Apenas pelo título da faixa do grupo N.W.A, de 1989, “F*ck The Police” (F*da-se A Polícia), você pode imaginar que haveria alguma resistência à música. Essa resistência foi além do que o grupo achou razoável quando, em Detroit, eles foram informados que em nenhuma circunstância deveriam tocar a música em sua próxima apresentação ao vivo. Se o fizessem, seriam presos.

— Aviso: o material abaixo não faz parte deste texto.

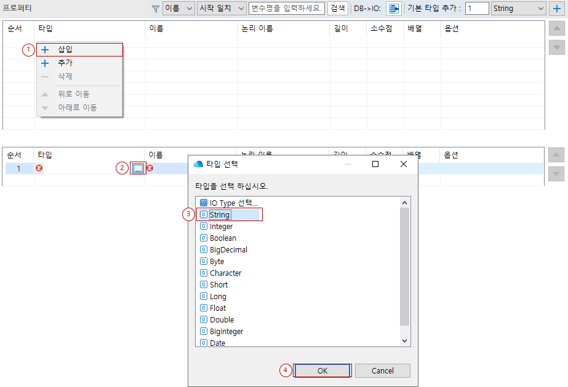Click the move-down arrow beside the lower grid

pyautogui.click(x=556, y=174)
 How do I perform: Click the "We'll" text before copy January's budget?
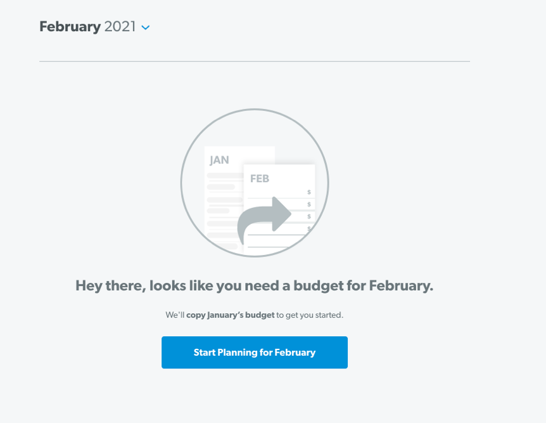(x=175, y=315)
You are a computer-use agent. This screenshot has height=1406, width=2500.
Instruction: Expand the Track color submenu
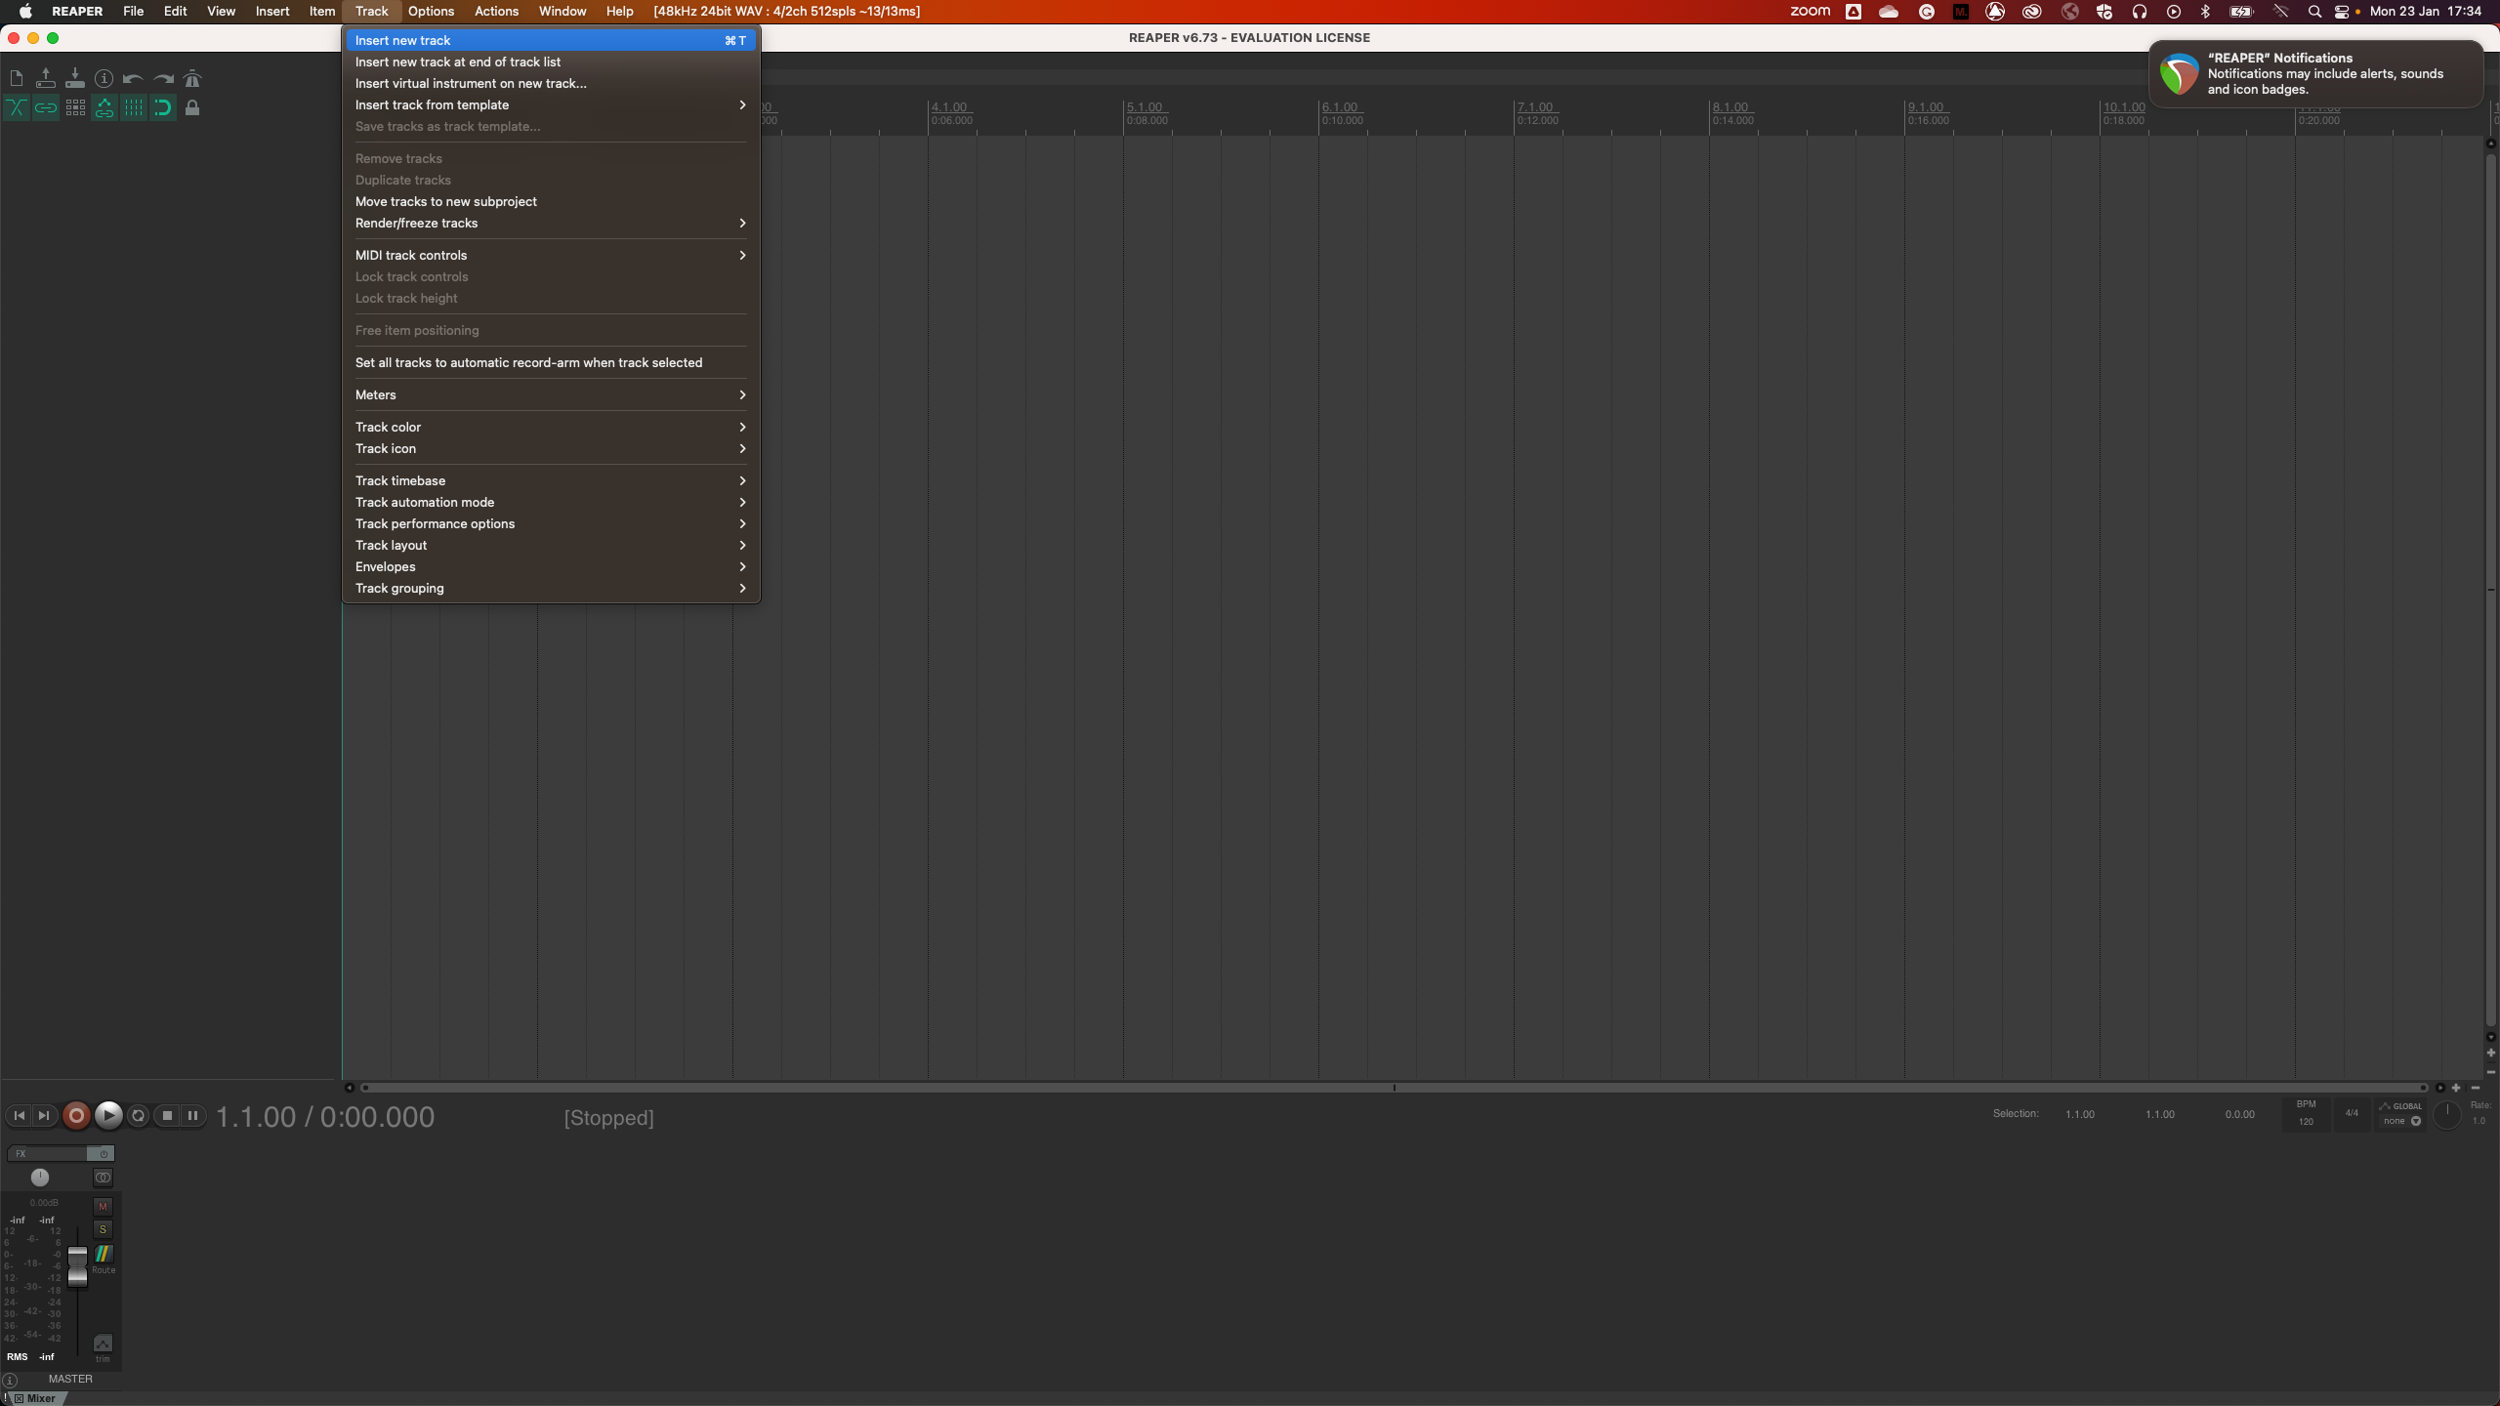[x=550, y=427]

Eles tocaram e foram presos. Como é geralmente o caso quando as autoridades se envolvem na cultura popular, o interesse no grupo disparou. Eles rapidamente se tornaram um dos atos mais falados nos Estados Unidos e em meados dos anos 90 e gerou as carreiras solo ainda mais bem-sucedidas dos membros fundadores Ice Cube e Dr. Dre.

1. Cop Killer (Body Count)

Quando Ice-T refletiu sobre a canção “Cop Killer” e a controvérsia que causou, ele declarou no documentário The Hip-Hop Years que um minuto ele estava “jogando Nintendo”, no outro ele estava olhando para o vice-presidente (Dan Quayle), citando suas palavras na televisão ao vivo. O momento era surreal.

Houve um foco especial no trecho “Morre porco! Morre porco morre!” (a palavra ‘porco’ é utilizada para se referir à policiais) Com o público a ser convidado a considerar o que essa linha soaria como se fosse sobre “judeus” ou “homossexuais!”

A canção em si foi uma resposta – ainda que dura – ao espancamento do motorista Rodney King e à subsequente absolvição dos quatro policiais acusados do crime. Aqueles que procuraram proibi-la argumentaram que a música estava promovendo e tolerando a violência contra policiais.